Он помахал рукой, привлекая внимание камеры в углу, а затем указал на датчик дыма.
– Одновременно четыре лифта сломаться не могут. Если здание окажется обесточено, заработают системы аварийного питания. На случай пожара на этажах располагаются особые комнаты. Их стены облицованы жаростойким металлом…
– Конкретно?
– Сплав на никель-молибденовой основе. Он используется также в создании протезов, так что не является ядовитым, – на всякий случай пояснил Уильям. Должно быть, Хельга своими допытываниями напоминала ему вредную отличницу. – Там сотрудники могут укрыться в случае опасности. Собственно, для того комнаты и были оборудованы.

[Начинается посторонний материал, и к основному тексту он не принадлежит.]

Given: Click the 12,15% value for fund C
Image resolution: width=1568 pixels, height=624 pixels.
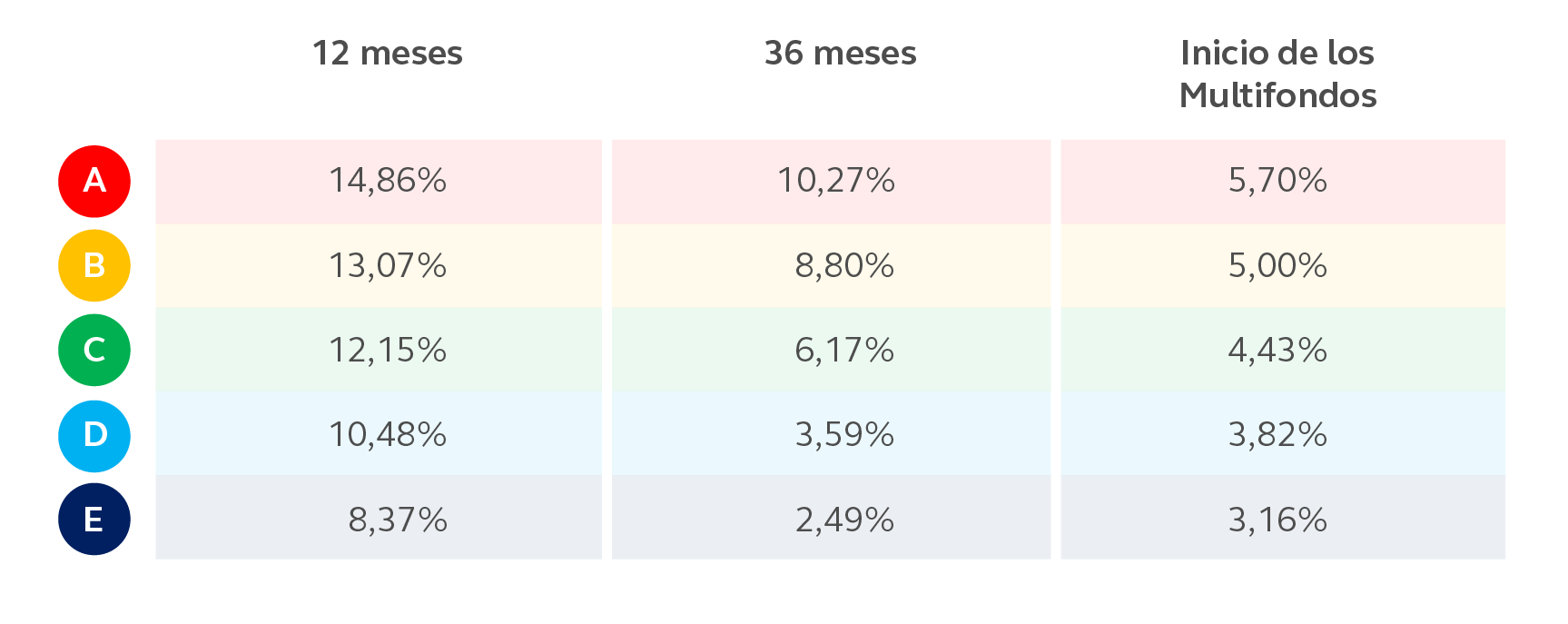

Дверь, ведущая в «помещение безопасности», действительно обнаружилась в глубине этажа. Для этого нужно было пройти от главного лифта прямо и налево на втором повороте – это Хельга сразу запомнила. Чтобы зайти в такую комнату, карта не требовалась, но внутри не было ничего ценного, кроме запасов еды и однообразной мебели. Из-за этого помещение больше напоминало дешевую комнату отдыха.
Старомодных белых халатов никто не носил. Необходимость в них появлялась при работе в лаборатории. Однако определенный стандарт одежды существовал, поэтому какому-нибудь своенравному Тонни не разрешалось заявляться в гавайской рубашке и шортах. Хельгу это более чем устраивало. Пиджаки и блузы она ненавидела и надевала только в особых случаях. А вот темных расцветок кофты различных фасонов дарили ей комфорт и ощущение собственной привлекательности.
График у Хельги не был плотным: три дня в неделю на беседу с определенными группами лиц и еще один, посвященный исключительно бумагам.
– С десяти утра до шести вечера. Час на перерыв, – прочитала Хельга в заботливо распечатанном списке-напоминании. – Могу я выбрать вторник выходным днем? Я хожу в кружок рисования.
– Само собой, – разрешил доктор Траумерих.
Он оказался понимающим и добродушным не только к гостям, но и к сотрудникам своего отдела. «Мягкотелый» – так обычно отзываются о таких людях.
– У тебя уже была практика, верно?
– Когда заканчивала обучение. А еще потом устраивалась в частную клинику, но мне там не понравилось.
– Плохие условия?
– Плохой коллектив, – выдохнула Хельга. – Атмосфера враждебности не настраивает на работу. Вроде как они там привыкли, что к ним приходят «свои», и когда в клинику устраивается новичок не из их круга, его быстро выжимают.